El capítulo cuarto se encabeza “La autobiografía como paisaje. 22 dibujos de 1810”, variante de un estudio ya publicado, imprescindible en este libro. Se cuenta aquí cómo el dibujo del paisaje se erigió en autobiografía del poeta y cómo se entregó a la virtud y la tarea de la visión. Sus lemas fueron dividir lo unido y unir lo dividido, acercarse y alejarse, la superstición y la ironía (la lupa y el prisma). El quinto aborda los primeros escritos de Goethe sobre el color “antes de la Farbenlehre”, la experiencia iniciática de 1792 cuando dejó caer unas piezas de loza en un río y al descender tuvo su aperçu, el momento en que declaró demolida la óptica newtoniana, aquel “vetusto castillo que, levantado por el constructor con precipitación juvenil, tuvo que ser ampliado y reacondicionado gradualmente por él de acuerdo con las necesidades de la época y las circunstancias”. Efectivamente, la historia de la ciencia es una continua fuga. Aquí aparece El experimento como mediador entre el objeto y el sujeto, su escrito en el que, contra las tuercas y los tornillos que horrorizaban a Fausto, eleva al hombre como la máquina perfecta para el conocimiento. Una física venérea –apunta Arnaldo- y no marciana, podríamos apostillar con media sonrisa. El último capítulo es “El paisaje como imagen”, dedicado a explorar la formación de Goethe como artista, su relación terapéutica con el dibujo y también con ciertas pinceladas sobre la historiografía de estos asuntos, así las destacados trabajos de Federmann, Münz o Femmel.

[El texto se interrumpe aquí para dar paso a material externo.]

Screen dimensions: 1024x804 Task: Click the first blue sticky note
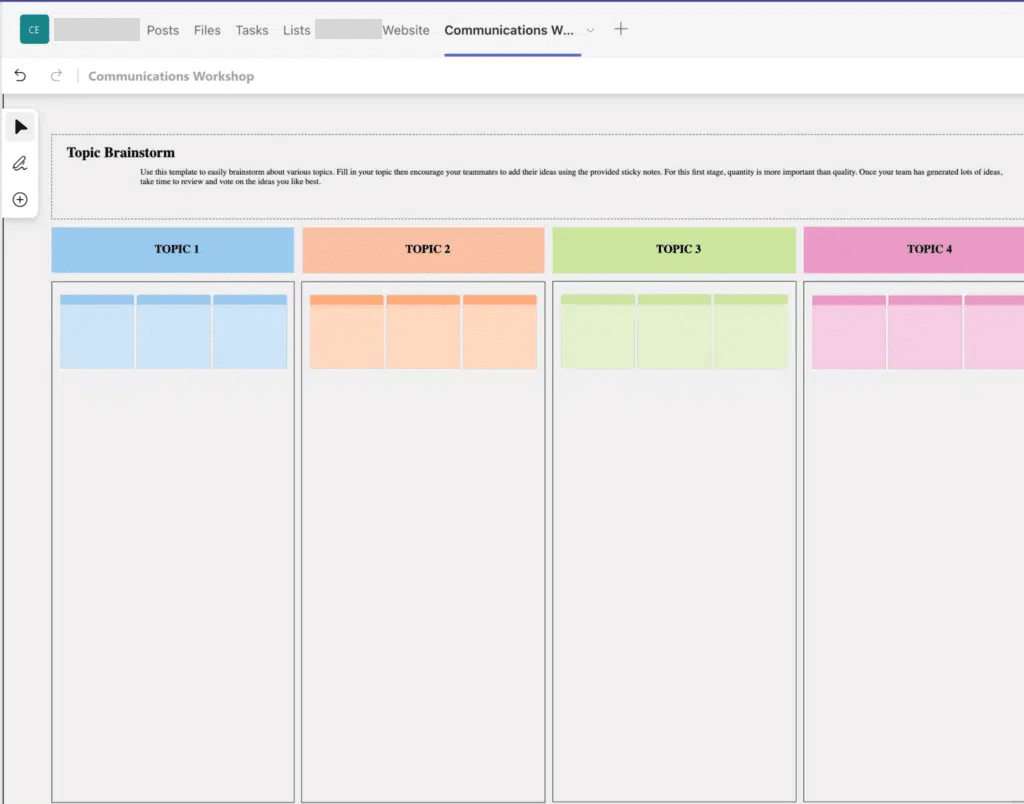pos(97,332)
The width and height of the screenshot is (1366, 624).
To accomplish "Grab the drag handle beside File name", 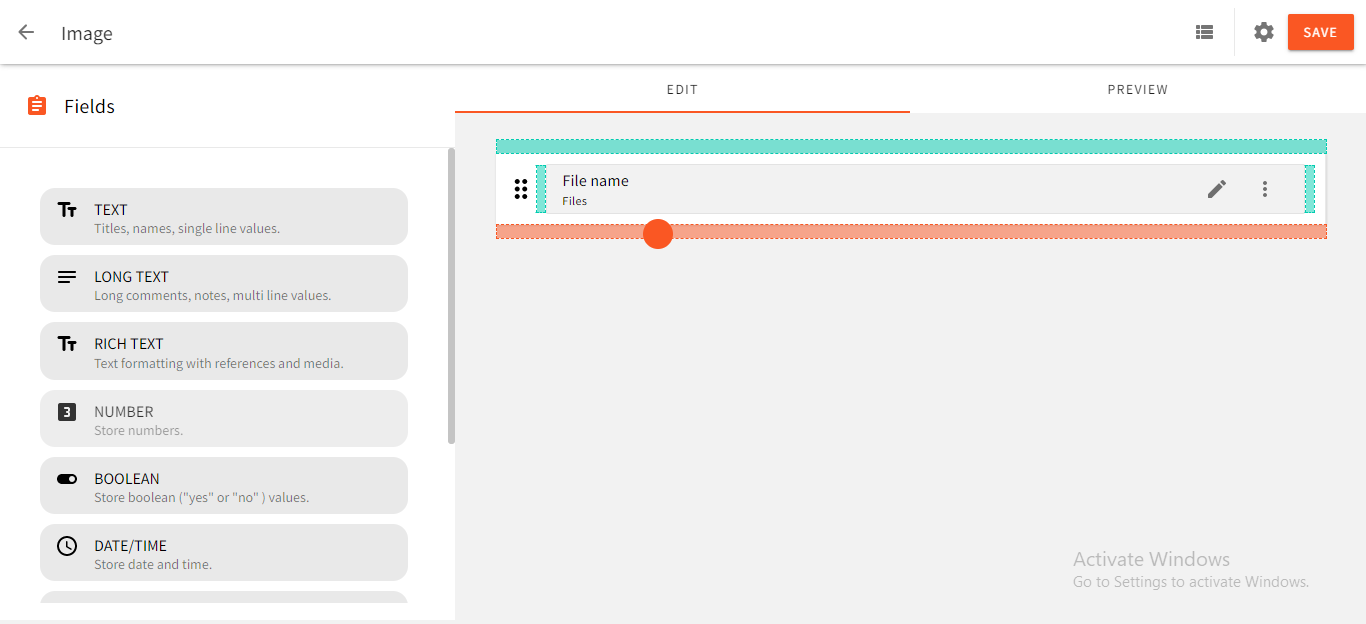I will (521, 189).
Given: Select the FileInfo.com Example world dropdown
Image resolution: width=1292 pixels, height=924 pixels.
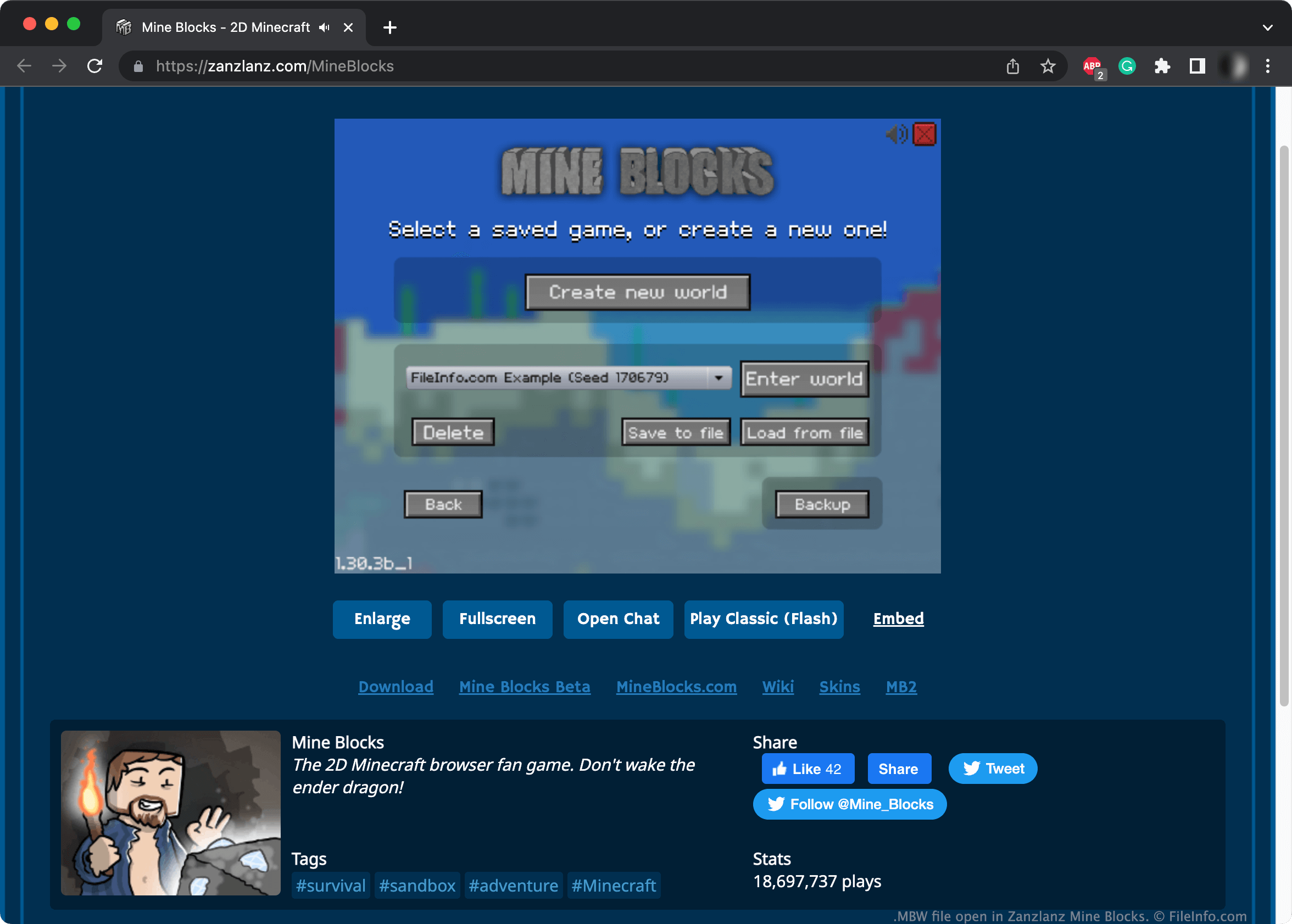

Solo por contemplar la vista del atardecer en la costa palermitana junto a Posillipo, no lejos de la cripta que la leyenda atribuye a Virgilio, merecería la pena que los lectores de historia de la ciencia se acercaran a este libro, magnífico y muy personal, como lo es el círculo de Fernando Guerrero, Juan Barja, Félix Duque, Fernando Bouza, Elena Hernández Sandoica y otros ilustres de lo que podría llamarse el círculo Abada (que no es cromático aunque sí armonioso y que no está en Jena sino en el barrio de las letras), el sello que nos regala otra de sus muy cuidadas y luminosas ediciones. Esperemos por otra parte que los historiadores del arte y de la literatura se aproximen a la historia de la ciencia, una disciplina que, como no podía ser de otra manera, también se ha ocupado y con renovado interés del último hombre universal.